*TASK TO CARRY OUT:* Print the entries below word for word, changing nothing in any of them.

[[ INFORMATION GIVEN open ]]

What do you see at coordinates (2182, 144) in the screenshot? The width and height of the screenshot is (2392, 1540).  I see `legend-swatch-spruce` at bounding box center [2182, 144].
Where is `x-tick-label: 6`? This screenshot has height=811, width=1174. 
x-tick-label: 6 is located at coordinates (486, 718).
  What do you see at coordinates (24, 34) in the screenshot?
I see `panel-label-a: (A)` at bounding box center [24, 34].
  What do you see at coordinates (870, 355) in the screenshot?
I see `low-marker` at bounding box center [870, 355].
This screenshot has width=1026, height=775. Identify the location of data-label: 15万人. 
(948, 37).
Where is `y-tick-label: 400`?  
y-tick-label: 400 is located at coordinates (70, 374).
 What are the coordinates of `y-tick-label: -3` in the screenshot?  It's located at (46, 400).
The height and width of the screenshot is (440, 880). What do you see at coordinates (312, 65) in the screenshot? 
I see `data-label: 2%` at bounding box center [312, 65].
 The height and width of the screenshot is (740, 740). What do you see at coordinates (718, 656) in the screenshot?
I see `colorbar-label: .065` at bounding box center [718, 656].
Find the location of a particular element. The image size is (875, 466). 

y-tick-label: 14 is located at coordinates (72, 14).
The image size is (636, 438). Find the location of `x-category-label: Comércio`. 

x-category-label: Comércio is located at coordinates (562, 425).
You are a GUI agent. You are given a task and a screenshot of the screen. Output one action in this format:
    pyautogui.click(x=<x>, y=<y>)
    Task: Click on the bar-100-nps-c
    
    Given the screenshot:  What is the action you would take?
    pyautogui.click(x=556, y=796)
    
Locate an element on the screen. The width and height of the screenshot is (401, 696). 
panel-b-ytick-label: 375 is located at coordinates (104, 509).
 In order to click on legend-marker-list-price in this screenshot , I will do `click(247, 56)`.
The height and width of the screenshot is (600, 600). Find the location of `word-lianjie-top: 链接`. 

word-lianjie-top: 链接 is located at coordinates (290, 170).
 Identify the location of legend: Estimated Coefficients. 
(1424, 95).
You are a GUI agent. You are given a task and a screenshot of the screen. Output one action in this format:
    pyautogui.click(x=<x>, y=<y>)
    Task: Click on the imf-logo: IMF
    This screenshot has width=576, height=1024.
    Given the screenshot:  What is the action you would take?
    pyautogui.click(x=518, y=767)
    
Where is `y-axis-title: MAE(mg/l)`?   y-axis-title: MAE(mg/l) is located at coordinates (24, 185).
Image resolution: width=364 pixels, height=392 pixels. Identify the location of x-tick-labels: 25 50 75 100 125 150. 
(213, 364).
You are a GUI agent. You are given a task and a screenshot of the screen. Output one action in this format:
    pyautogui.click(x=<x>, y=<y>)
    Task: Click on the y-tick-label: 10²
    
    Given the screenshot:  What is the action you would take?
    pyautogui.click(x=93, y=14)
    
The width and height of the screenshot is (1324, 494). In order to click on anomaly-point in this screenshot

[[ INFORMATION GIVEN closed ]]

*EXERCISE SOLUTION:*
What do you see at coordinates (2182, 144) in the screenshot? The width and height of the screenshot is (2392, 1540).  I see `legend-swatch-spruce` at bounding box center [2182, 144].
Where is `x-tick-label: 6`? This screenshot has height=811, width=1174. 
x-tick-label: 6 is located at coordinates (486, 718).
  What do you see at coordinates (24, 34) in the screenshot?
I see `panel-label-a: (A)` at bounding box center [24, 34].
  What do you see at coordinates (870, 355) in the screenshot?
I see `low-marker` at bounding box center [870, 355].
This screenshot has width=1026, height=775. Identify the location of data-label: 15万人. 
(948, 37).
Where is `y-tick-label: 400`?  
y-tick-label: 400 is located at coordinates (70, 374).
 What are the coordinates of `y-tick-label: -3` in the screenshot?  It's located at (46, 400).
The height and width of the screenshot is (440, 880). What do you see at coordinates (312, 65) in the screenshot? 
I see `data-label: 2%` at bounding box center [312, 65].
 The height and width of the screenshot is (740, 740). What do you see at coordinates (718, 656) in the screenshot?
I see `colorbar-label: .065` at bounding box center [718, 656].
Find the location of a particular element. The image size is (875, 466). 

y-tick-label: 14 is located at coordinates (72, 14).
The image size is (636, 438). Find the location of `x-category-label: Comércio`. 

x-category-label: Comércio is located at coordinates (562, 425).
You are a GUI agent. You are given a task and a screenshot of the screen. Output one action in this format:
    pyautogui.click(x=<x>, y=<y>)
    Task: Click on the bar-100-nps-c
    
    Given the screenshot:  What is the action you would take?
    pyautogui.click(x=556, y=796)
    
Locate an element on the screen. The width and height of the screenshot is (401, 696). 
panel-b-ytick-label: 375 is located at coordinates (104, 509).
 In order to click on legend-marker-list-price in this screenshot , I will do `click(247, 56)`.
The height and width of the screenshot is (600, 600). Find the location of `word-lianjie-top: 链接`. 

word-lianjie-top: 链接 is located at coordinates (290, 170).
 Identify the location of legend: Estimated Coefficients. 
(1424, 95).
You are a GUI agent. You are given a task and a screenshot of the screen. Output one action in this format:
    pyautogui.click(x=<x>, y=<y>)
    Task: Click on the imf-logo: IMF
    This screenshot has width=576, height=1024.
    Given the screenshot:  What is the action you would take?
    pyautogui.click(x=518, y=767)
    
Where is `y-axis-title: MAE(mg/l)`?   y-axis-title: MAE(mg/l) is located at coordinates (24, 185).
Image resolution: width=364 pixels, height=392 pixels. Identify the location of x-tick-labels: 25 50 75 100 125 150. 
(213, 364).
You are a GUI agent. You are given a task and a screenshot of the screen. Output one action in this format:
    pyautogui.click(x=<x>, y=<y>)
    Task: Click on the y-tick-label: 10²
    
    Given the screenshot:  What is the action you would take?
    pyautogui.click(x=93, y=14)
    
The width and height of the screenshot is (1324, 494). In order to click on anomaly-point in this screenshot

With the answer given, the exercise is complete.